Sound familiar? Many of you may remember the 2004 movie
‘Day After Tomorrow.’ There was also a lesser known 1998 made-for-TV film called 'Ice' with a similar concept. Just goes to show you – very few ideas are new. It only took Hollywood a quarter century to take ‘my’ idea and turn it into a good apocalyptic movie.
Early versions of
‘Eden's Womb' were set in the near future (I chose 2010) and followed the adventures of a character named Luke Aeolus, who became stranded in an August snow storm in the town of Saskatoone. Sound familiar? For those of you reading Book I as published here on my blog, you'll find that I've resurrected the remnants of those early versions.
In
'Eden's Womb', just like in
‘Day after Tomorrow,’ those snows just continued to pile up month after month, year after year. The primary setting of
'Eden's Womb' takes place 289 years after Luke’s adventures in a time when they had become the stuff of fireside legend in Saskatoone, a village now locked so deep in the middle of the ice sheet that they had become trapped there and isolated from the rest of the world.
Me in 1989 with the little bundle that changed my priorities.
With about half of a manuscript done, I set the novel aside
to concentrate on family. Finally in 2006 I got back to work in earnest,
and 'Eden's Womb' began to take its final shape.
Between 1972 and 1986 I worked on the story intermittently at best, restarting from scratch several times and refining the plot to the point where the original concept had morphed from a thriller/adventure story to a full-blown Sci-Fi extravaganza set in what seems like a parallel universe on a planet with an identical history to Earth’s, but with one major difference.
In 1986 I got really serious, writing about half of this sci-fi version of the book by hand—that is, using pen and paper. I had hundreds of pages in my rambling scrawl, and was even developing a bit of arthritis in my hand from all the writing.
But this was the dawn of the era of the PC, so when I got my first one—a Mac Plus with a full Megabyte of memory (wow!) I finally transferred my hand-written text to digital format using a Neanderthal version of Microsoft Word for Macintosh. Some of that ancient (nearly quarter century old) digital version remains intact and finds its way into Book One (Chapters 20, 22, and 26).

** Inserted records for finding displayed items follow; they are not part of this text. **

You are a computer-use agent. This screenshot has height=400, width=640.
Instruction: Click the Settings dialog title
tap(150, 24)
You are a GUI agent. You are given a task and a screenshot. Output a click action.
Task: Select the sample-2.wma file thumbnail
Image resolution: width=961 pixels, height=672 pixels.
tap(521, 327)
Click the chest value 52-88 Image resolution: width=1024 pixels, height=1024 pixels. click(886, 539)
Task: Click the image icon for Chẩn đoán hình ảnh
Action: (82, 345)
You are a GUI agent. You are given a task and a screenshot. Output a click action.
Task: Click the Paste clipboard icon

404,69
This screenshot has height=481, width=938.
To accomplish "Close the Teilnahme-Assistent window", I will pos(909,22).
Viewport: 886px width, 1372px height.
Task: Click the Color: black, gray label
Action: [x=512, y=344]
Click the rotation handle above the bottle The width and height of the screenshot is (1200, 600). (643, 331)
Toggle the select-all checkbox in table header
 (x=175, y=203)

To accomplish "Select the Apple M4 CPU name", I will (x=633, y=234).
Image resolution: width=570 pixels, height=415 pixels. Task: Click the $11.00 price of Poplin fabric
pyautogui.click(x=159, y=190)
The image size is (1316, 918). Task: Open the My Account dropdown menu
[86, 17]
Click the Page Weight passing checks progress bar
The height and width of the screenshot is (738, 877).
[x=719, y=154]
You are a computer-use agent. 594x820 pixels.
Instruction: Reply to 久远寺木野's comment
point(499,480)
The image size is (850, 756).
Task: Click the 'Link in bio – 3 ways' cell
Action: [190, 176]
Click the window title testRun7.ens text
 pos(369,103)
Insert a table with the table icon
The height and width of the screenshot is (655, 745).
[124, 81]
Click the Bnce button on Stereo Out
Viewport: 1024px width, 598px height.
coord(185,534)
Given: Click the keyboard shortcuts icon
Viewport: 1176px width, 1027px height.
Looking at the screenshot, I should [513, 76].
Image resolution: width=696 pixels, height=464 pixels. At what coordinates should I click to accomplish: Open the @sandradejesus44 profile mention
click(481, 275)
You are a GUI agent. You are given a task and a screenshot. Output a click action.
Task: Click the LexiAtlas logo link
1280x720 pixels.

But for the primary plot of
‘Eden's Womb' I moved on - far on. The plot morphed again—from hard core Sci-Fi to more of an epic fantasy adventure tale set in our Earth’s far distant future: no alternate universe, just our good old familiar 21st century Earth extrapolated hundreds of thousands of years into the future.
The skeleton of Luke’s story as conceived back in 1972 remained unchanged through this morphing--Ice Age and all, but his experience was now set in the neo-stone-age culture that humans had adopted in 635,039AD. I have a reason for picking that far-future time frame. Science can project the Earth's orbital fluctuations that far ahead, and it will be a time very favorable for a significant new Ice Age.
'Eden's Womb' begins three centuries after Luke’s arrival in Saskatoone on that August afternoon when the snows first struck (‘The Cleansing Storm’ as Saskatoone’s survivors have come to call it). And by then Saskatoone has been surrounded and isolated by a new ice sheet 200 feet deep and unbroken for hundreds of miles in every direction.
So there you have it--the long, winding path, that led to the book I'm posting here on this blog. I hope the insights add a bit to the reading experience. Enjoy.